Connect ETL Installation Guide

Product type
Software
Portfolio
Integrate
Product family
Connect
Product
Connect > Connect (ETL, Sort, AppMod, Big Data)
Version
9.13
Language
English
Product name
Connect ETL
Title
Connect ETL Installation Guide
Copyright
2024
First publish date
2003
Last updated
2024-11-08
Published on
2024-11-08T16:36:35.232000

A Connect for Big Data setup consists of the following:

  • Windows workstation
  • Connect must be installed as described in Step-by-Step Installation, Windows Systems.
  • Connect Job and Task Editors are used for MapReduce job development.

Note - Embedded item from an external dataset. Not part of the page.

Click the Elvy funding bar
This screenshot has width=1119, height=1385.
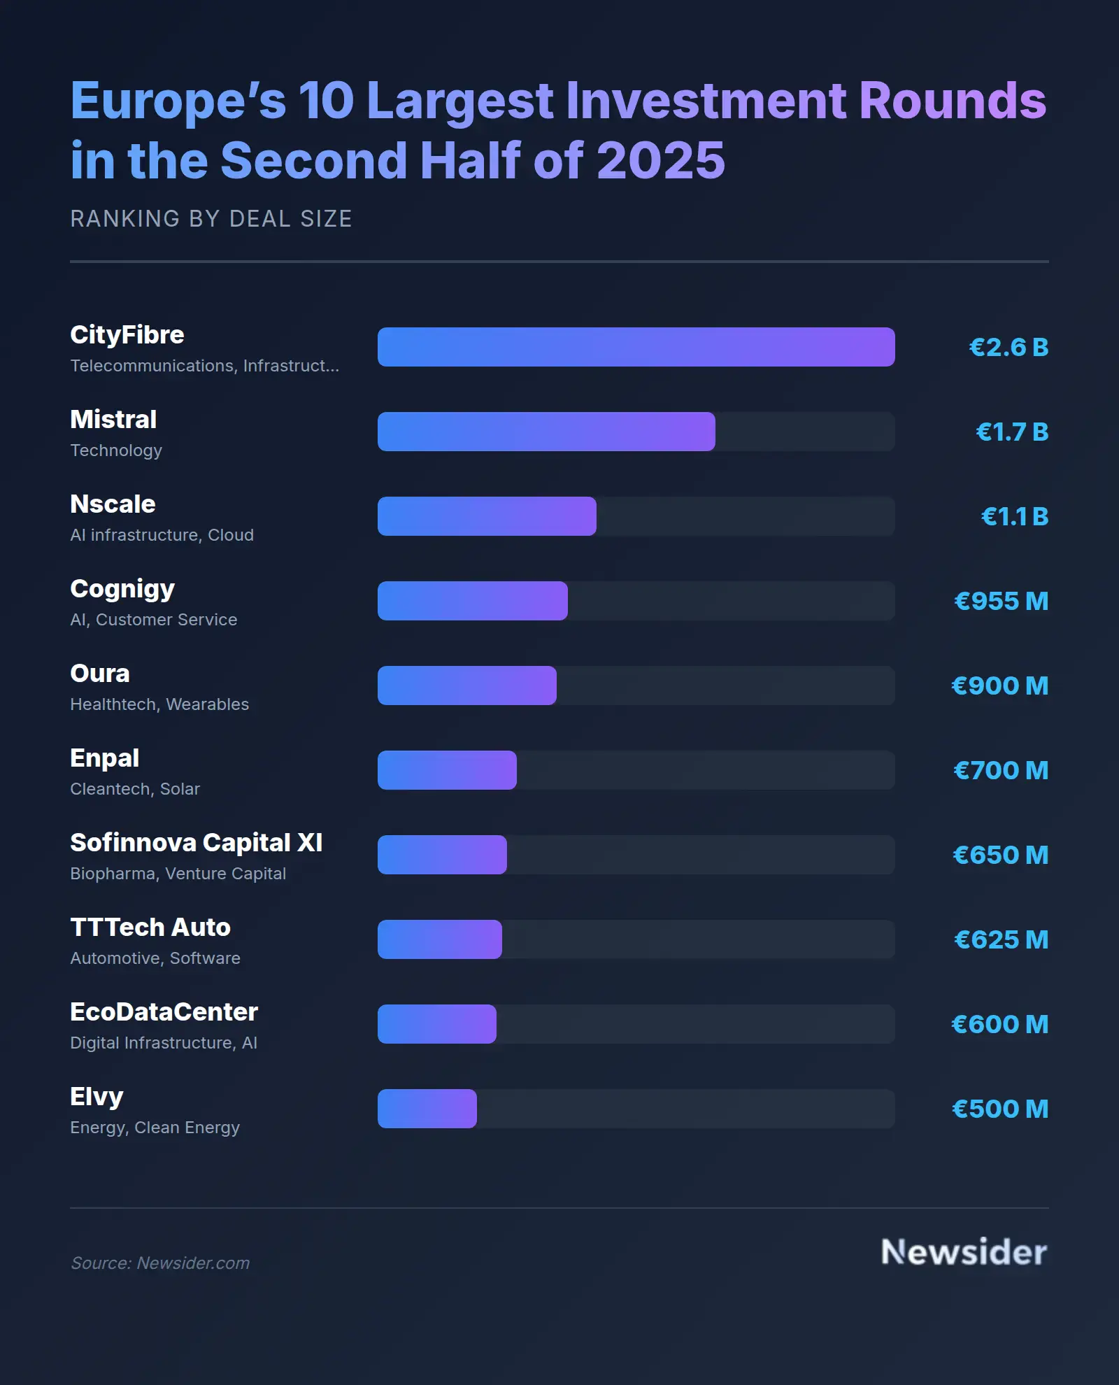[427, 1109]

  • MapReduce jobs are submitted to Hadoop via the ETL server from the Job Editor.
  • Linux server (edge node)
  • Connect must be installed as described in Step-by-Step Installation, UNIX Systems.

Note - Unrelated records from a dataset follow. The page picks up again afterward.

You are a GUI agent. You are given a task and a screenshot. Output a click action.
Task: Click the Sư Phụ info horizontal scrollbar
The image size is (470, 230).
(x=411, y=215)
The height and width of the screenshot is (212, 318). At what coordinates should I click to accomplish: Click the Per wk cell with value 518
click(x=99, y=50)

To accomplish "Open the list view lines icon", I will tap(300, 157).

  • The Hadoop client must be installed and configured to connect to the Hadoop cluster.
  • The Editor Runtime Service, dmxd, must be running to respond to jobs run via the Windows workstation; it calls dmxjob with the /HADOOP option, which ultimately calls hadoop to submit jobs to the cluster.
  • Hadoop cluster
  • Connect must be installed without dmxd on all nodes in the Hadoop cluster as described in Step-by-Step Installation, Hadoop Cluster.
  • Each mapper and reducer runs the map side or reduce side task(s), respectively.
  • All file descriptors for sources, targets, and intermediate files are carefully connected so they fit into the Hadoop MapReduce flow.